• [Source document]
— BEGIN —

- Born: 1787 Burdwan District, Bengal Presidency, British India
- Died: 1848 (aged 60–61) Calcutta, Bengal Presidency, British India
- Occupation: Journalist

= Bhabani Charan Bandyopadhyay =

Bhabani Charan Bandyopadhyay (ভবানীচরণ বন্দ্যোপাধ্যায়) (1787 – 20 February 1848) was a noted Indian journalist, author and an orator. He was a conservative Hindu, who opposed Ram Mohan Roy in the abolition of Sati System. He was the founder of the Dharma Sabha. After his death, a work on his life and history (Jeebancharit) was published in 1849 under the custody of his son, Raj Krishna Bandyopadhyay, the then Secretary of the Dharma Sabha.

Towards the end of the 18th century and in the early years of the 19th century, many people were involved in controlling the education system and culture of the Bengalis through modern methods. Some were the employees of the East India Company, some were European missionaries from Serampore, Chinsurah, Burdwan, Maldah and Calcutta, and the others were the higher authorities from Fort William College. However, after 1815, Raja Ram Mohan Roy, Raja Radhakanta Deb, and others took up this project. One among these great men was Bhabani Charan Bandyopadhyay. Despite being one of the great thinkers of the time, he was not highly acclaimed as were his contemporaries.

==Life==
Bhabani Charan was born in 1787. His father was Ramjoy Bandyopadhyay, who came to Calcutta from Ukhra district of Narayanpur, and worked at the mint. Bhabani Charan underwent professional training in Bengali, Parsee and English. He began helping his father at the age of 16, and was a bread winner of the family. For eleven years he served under the Duckett Company, in the "capacity of a Sircar" (J.Duckett wrote on 21 November 1814). In 1821 he went along with Sir William Carey to Meerut, to earn more. After coming back to Calcutta, when Carey became the Major General of Calcutta Fort, he became the deputy. But Carey had to go back to England. In the meantime he worked for Campton and Daley. He also worked under Bishop Middleton, and later became a deputy under Sir Henry Bluppet, chief justice of the Supreme Court.

— END —

• [Written instruction] According to the text about Bhabani Charan Bandyopadhyay, what organization did he found?

• [Data shown]
— BEGIN —

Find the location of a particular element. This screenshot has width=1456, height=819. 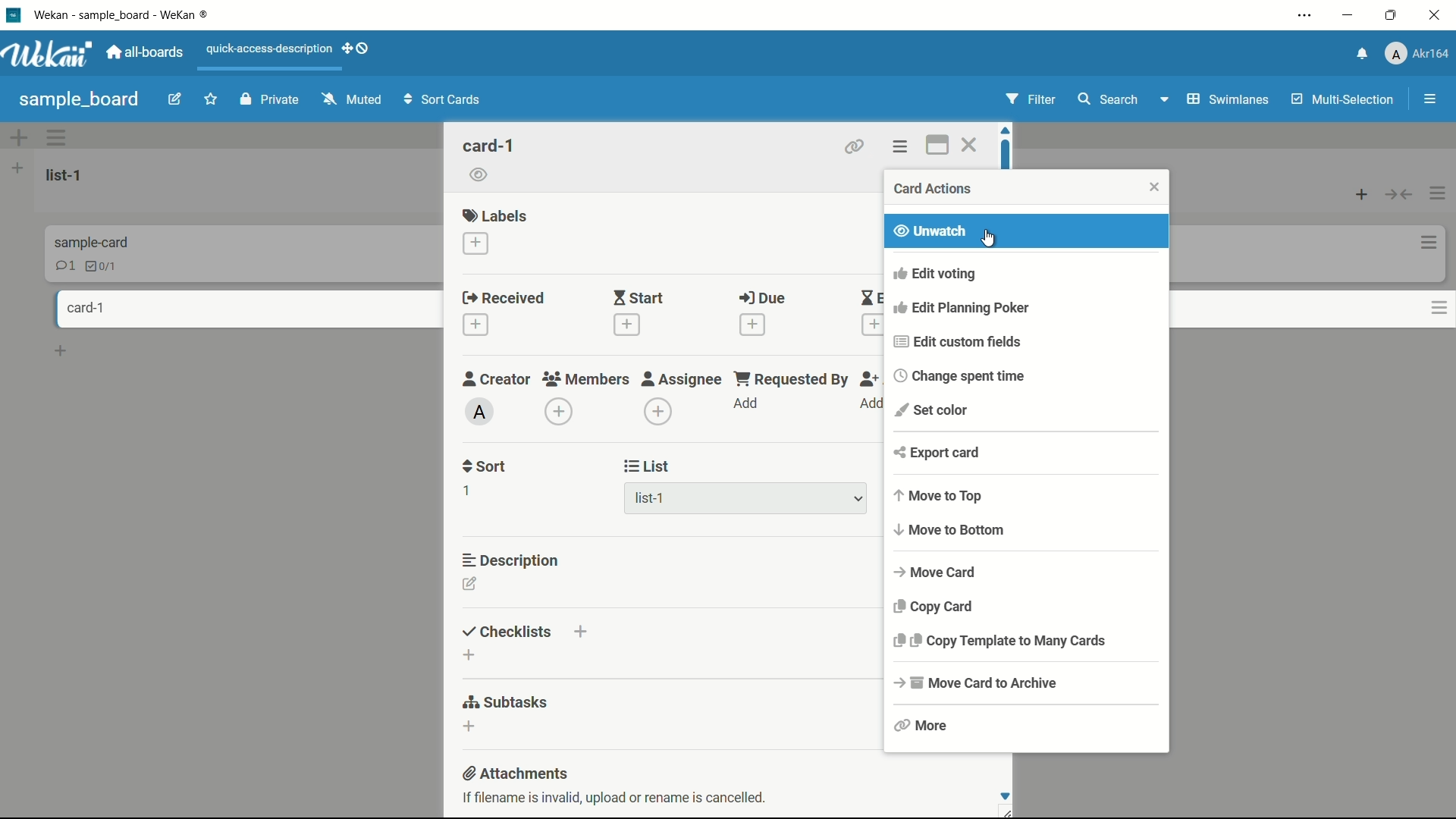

— END —

• [Correct result] The Dharma Sabha.